Conheço cada prédio e me lembro das lojas que ali existiam havia trinta anos e comparo com hoje. Muita coisa se manteve. É claro que boa parte do comércio se foi, mas o calçamento largo, as árvores que fazem sombra e o vento que circula pelo corredor de construções que tem o mar nas duas pontas trazem lembranças muito boas. O traçado da avenida Central, de mar a mar, foi deliberado, pois ao chegar no porto, na Praça Mauá e partir em direção à zona sul, era preciso passara pelo cais da praça 15, bem feio no início do século XX. Pela nova via, o visitante percorria algo inspirado num bulevar parisiense e encontrava construções altivas e elegantes.
Eu me achava muito crescido aos treze anos, andando por ali de uniforme do colégio, sem ter a mínima noção do que eram alguns daqueles prédios enormes e antigos. Era fascinado pelo Edifício Avenida Central por dois motivos. Em primeiro lugar, porque havia uma loja de aeromodelismo e aviões para montar chamada Hobbylandia, onde meu irmão, nossos amigos e eu comprávamos modelos da II Guerra Mundial para montar e pintar, era uma mania entre nós. No mesmo andar, tinha uma parte do Bob’s que servia na frigideira ham and eggs com torrada e eu adorava. Era uma área que só abria na hora do almoço. Desde que voltei, o edifício foi minha única decepção na avenida, pois está tomado por lojas e quiosques que vendem softwares piratas, computadores chin-gui-lin e todo o tipo de serviços de desbloqueio e conserto de celulares, laptops e tablets.
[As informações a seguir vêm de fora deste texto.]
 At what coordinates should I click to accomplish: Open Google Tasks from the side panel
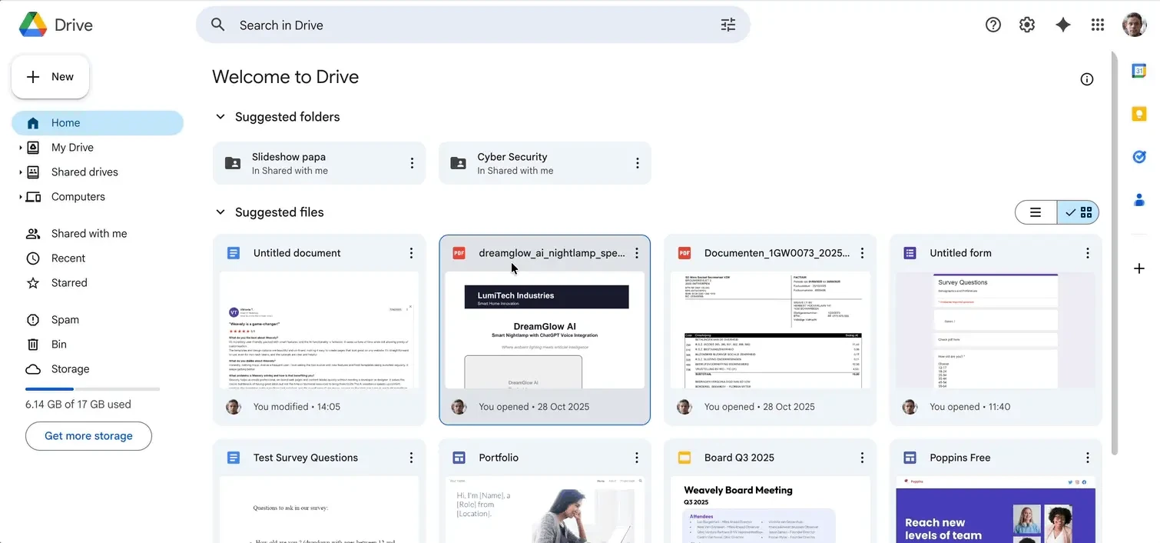point(1138,156)
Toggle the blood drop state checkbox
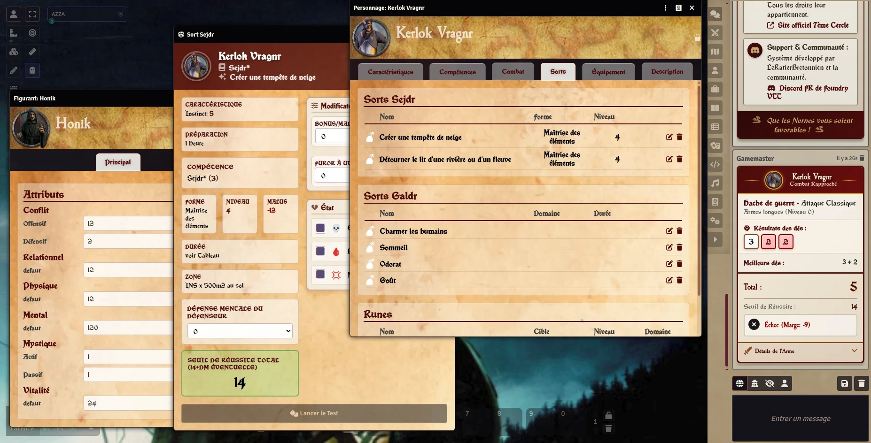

Mas é pouco diante da grandeza da antiga Casa da Moeda, na esquina da Visconde Inhaúma; da atual sede da Agência Nacional do Petróleo, na esquina da Presidente Vargas; do prédio escondido, mas o único com sacada na sobreloja, da Associação Comercial do Rio de Janeiro, perto da Rua do Ouvidor; do Edifício Marques do Herval, que abrigava no subsolo a livraria Leonardo da Vinci, frequentada por toda a intelectualidade carioca nos anos 1960 e 1970, sem falar de marcos famosíssimos como o Museu Nacional de Belas Artes, a Biblioteca Nacional e, por fim, o Teatro Municipal, lindamente restaurado. Na verdade, a Cinelândia melhorou muito. Seus prédios estão com ótima aparência e certamente a presença da Câmara dos Vereadores ali ao lado ajudou bastante na conservação do local. Poucos prédios são tão bonitos quanto o do Cine Odeon.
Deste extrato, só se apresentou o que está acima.